# Impeller speed



## bcjm (May 29, 2015)

I have a Ariens 1032 I repowered with a 13hp Honda GX390 few years ago. It did not throw snow as far as I was hoping for. I bought a Ariens ST824 this year to use instead. The 824 throws the snow pretty well. I am happy how it performed. 

I had some free time today so I took a look the 1032. First thing I did was to compare the rpm of the impellers. I used a cheap laser rpm meter from Amazon. Put a strip of the reflection tape in the impeller and measured both machines. The 824 measured 580 rpm and the 1032 measured 850 rpm. This is the first time I use the meter. I had a hard time get a consistent reading initially until I used a bigger strip of the reflection tape. 

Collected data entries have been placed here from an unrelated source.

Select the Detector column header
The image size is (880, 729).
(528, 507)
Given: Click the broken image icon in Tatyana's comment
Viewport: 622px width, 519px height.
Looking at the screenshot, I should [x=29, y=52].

Does anyone know how fast the impeller suppose to spin?

I also measured the rpm of the Honda crankshaft using the aluminum duct tape instead of the reflection tape. It got a stable reading of 3200 rpm. The duct tape is much cheaper than the reflection tape. 

I think the problem is the tension of the belt. It is kind of loose. The impeller rpm must be much slower under load. Does anyone know a good way to test the snowblower without snow?


----------



## Blackfin (Jan 25, 2016)

bcjm said:


> I have a Ariens 1032 I repowered with a 13hp Honda GX390 few years ago. It did not throw snow as far as I was hoping for. I bought a Ariens ST824 this year to use instead. The 824 throws the snow pretty well. I am happy how it performed.
> 
> I had some free time today so I took a look the 1032. First thing I did was to compare the rpm of the impellers. I used a cheap laser rpm meter from Amazon. Put a strip of the reflection tape in the impeller and measured both machines. The 824 measured 580 rpm and the 1032 measured 850 rpm. This is the first time I use the meter. I had a hard time get a consistent reading initially until I used a bigger strip of the reflection tape.
> 
> Does anyone know how fast the impeller suppose to spin?


For the 1032, using some googling and some assuming, it looks like the auger pulley comes in at ~9.5" diameter and the crank pulley (for the auger shaft) at around 2.75" (assuming the re-power preserved the original crank pulley size.) Assuming the pitch diameter for both pulleys tracks, the drive ratio is 3.45:1. With a 3200RPM crank speed you'd see ~926 RPM at the impeller. Lots of assumptions, guess and variables here though.

How's the belt? You think it's kind of loose. Did you keep the original pulley on the crank or did you go down a size (e.g. 2.5")? A smaller pulley would account for the reduced auger RPM from expected (850 vs 926) and it would also account for the looser pulley if you stayed with the OE belt.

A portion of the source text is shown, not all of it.